Multitenancy and Google App Engine (GAE) Java

Vishal Biyani
Vishal Biyani

Multi-tenant applications, one instance serves more than one organization, but at the same time provides virtual isolation to data and applications from other tenants of the application. Since the hardware, Operating system, and in some cases application code are the same for all tenants of the application, it’s easier to maintain, monitor and make incremental changes based on aggregate data from tenants. It also provides economics of scale by which the services can be provided at lower cost to tenants.
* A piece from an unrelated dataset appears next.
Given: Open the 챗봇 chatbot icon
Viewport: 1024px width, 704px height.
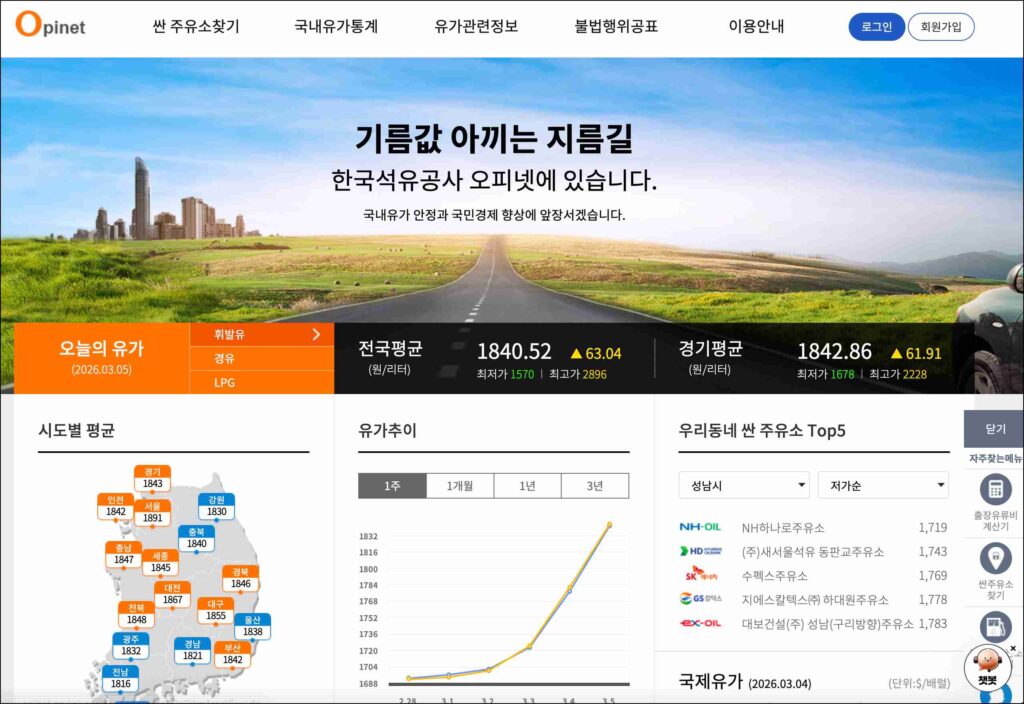Looking at the screenshot, I should [x=987, y=667].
The Multi-tenancy Principal is not a new phenomenon, it has been around for at least a few decades, but with emergence of Cloud computing, multi-tenant architecture is gaining more ground in the application space on cloud. When you create an account on a storage service like DropBox, you are assigned is a 2GB of space from petabytes of storage they have. Your 2GB space is exclusively for you and no one else can access it unless you share it. But space assigned to each user is potentially on the same physical storage device or set of physical storage devices. So you are one of tenants of multi tenant storage system of DropBox!

Levels of Multitenancy

Hardware and Resource multitenancy

This is simplest form of multitenancy, and something which has been in existence for quite some time! When you get storage on Amazon S3 for your application, you are getting space on a shared storage space and you are one of many tenants of the infrastructure. Most IaaS consumers are tenants of the infrastructure they are using.

Data multitenancy

Data multitenancy is achieved at a datastore level. Based on security and compliance constraints, and purpose of organization, the degree of architectural multitenancy might vary. Organizations wanting security and complete isolation of data might choose to have an isolated DB setup for their organization. Other possible variations might include having one schema for an organization within same Database, or having separate set of tables for each organization. A detailed treatment on this subject can be found here but would not be the main focus of our discussion here.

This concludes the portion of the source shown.